— start of EXTRACT —

Countries around the world were on Saturday closely watching events unfolding in Russia as Wagner rebels advanced towards Moscow in the most serious challenge yet to President Vladimir Putin's rule.
Here is what governments and analysts are saying about the extraordinary situation taking place in nuclear-armed Russia:
- Ukraine -
Ukrainian President Volodymyr Zelensky said that the Wagner mutiny showed Russia's "full-scale weakness."
"Russia's weakness is obvious. And the longer Russia keeps its troops and mercenaries on our land, the more chaos, pain, and problems it will have for itself later," he said in a statement on social media.
Deputy Defense Minister Ganna Malyar said the rebellion provided a "window of opportunity" for Kyiv on the battlefield.
- The United States -
US President Joe Biden was briefed on the situation in Russia and Washington and "will be consulting with allies and partners on these developments", National Security Council spokesman Adam Hodge said.
- Europe -
European Union chief Charles Michel tweeted that the bloc was "closely monitoring the situation in Russia as it unfolds. In touch with European leaders and G7 partners."
"This is clearly an internal Russian issue," he wrote, adding that "our support for Ukraine" remains "unwavering".

— end of EXTRACT —

REQUIREMENT 1: Decide whether each statement below agrees with the report on reactions to the Wagner mutiny, answering yes or no and quoting the report's deciding words exactly. (a) Zelensky said the mutiny showed Russia's "full-scale weakness." (b) Adam Hodge is identified as a deputy defense minister. (c) Ganna Malyar said the rebellion gave Moscow a "window of opportunity."
REQUIREMENT 2: Return the passage of the report on reactions to the Wagner mutiny between "- The United" and "Adam Hodge said.", inclusive.
REQUIREMENT 3: Carry the report on reactions to the Wagner mutiny further, beginning after its final sentence.

— start of DATASET SECTION —

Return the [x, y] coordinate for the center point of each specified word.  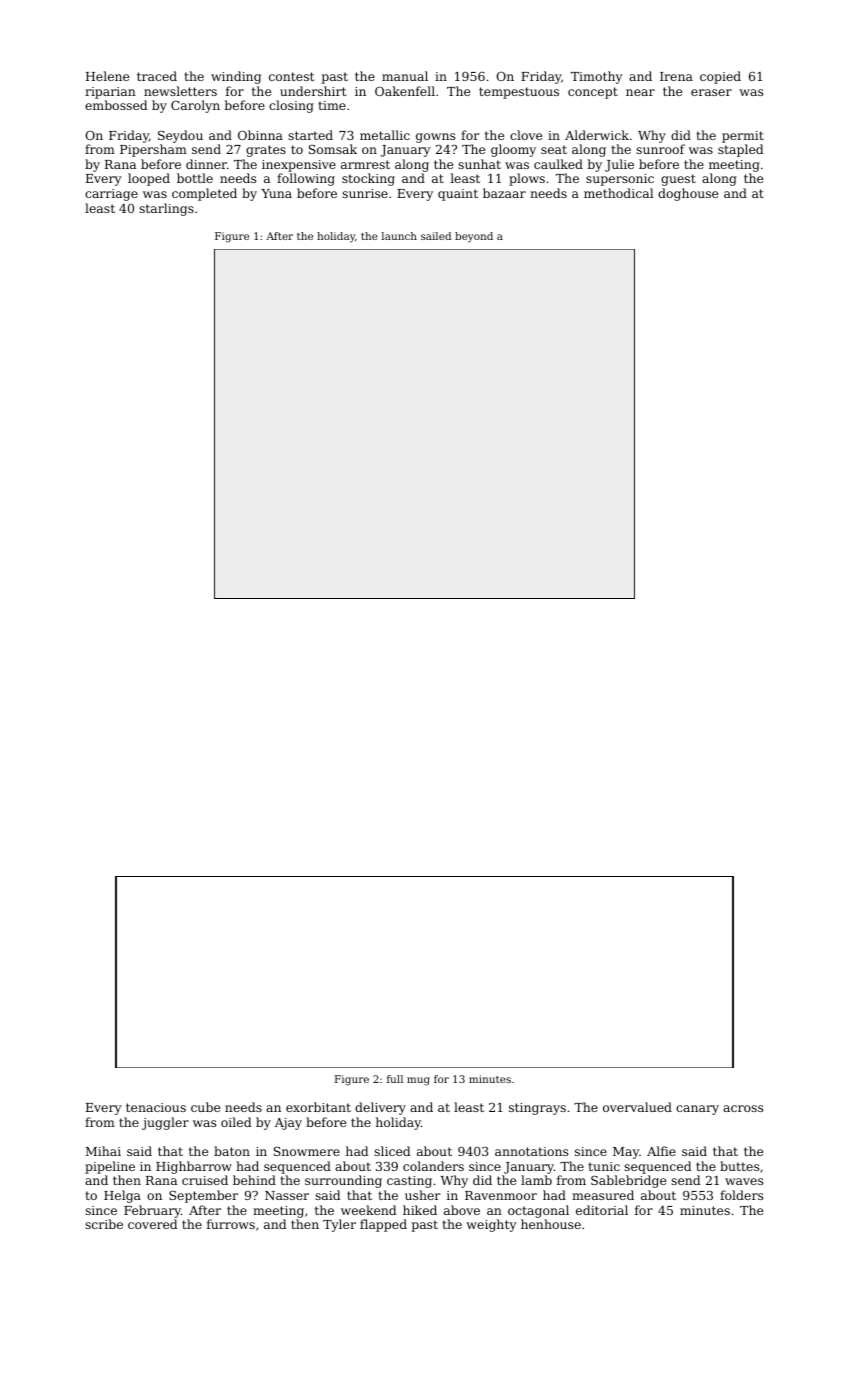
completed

— end of DATASET SECTION —

REPLY 1:
(a) Yes: "Ukrainian President Volodymyr Zelensky said that the Wagner mutiny showed Russia's "full-scale weakness.""
(b) No: "National Security Council spokesman Adam Hodge said."
(c) No: "the rebellion provided a "window of opportunity" for Kyiv on the battlefield."

REPLY 2:
- The United States -
US President Joe Biden was briefed on the situation in Russia and Washington and "will be consulting with allies and partners on these developments", National Security Council spokesman Adam Hodge said.

REPLY 3:
The bloc's diplomatic chief Josep Borrell said the EU was in "permanent contact with our ambassador in Moscow and continuing our internal consultations with our member states."
Borrel said foreign affairs ministers of the G7 nations held a call to "exchange views" on the situation.
NATO spokesperson Oana Lungescu said only the alliance was "monitoring the situation".
NATO member Lithuania's President Gitanas Nauseda said on Facebook that while the mutiny may offer respite to Ukraine, Russia's neighbours need to "prepare for the most unexpected scenarios."
Lithuania's Foreign Minister Gabrielius Landsbergis tweeted: "For 100 years Lithuanians have lived on the edge of Moscow’s brutal banditocracy, knowing it's only a matter of time before the next chaotic implosion."
He added that the "time is now" for "victory and justice for Ukraine".
British Prime Minister Rishi Sunak urged "all parties to be responsible and to protect civilians."
Meanwhile, Czech politicians used the mutiny as a moment to take a stab at Russian leadership.
"I can see my summer holiday in Crimea is approaching," said Foreign Minister Jan Lipavsky, referring to the territory annexed by Russia from Ukraine in 2014.
Czech Defence Minister Jana Cernochova said: "Russia is waging war on Russia. No surprise. It's a tradition over there. Failed wars end up with the Tsar being executed, with chaos and with a civil war supervised by snoopers. Congratulations."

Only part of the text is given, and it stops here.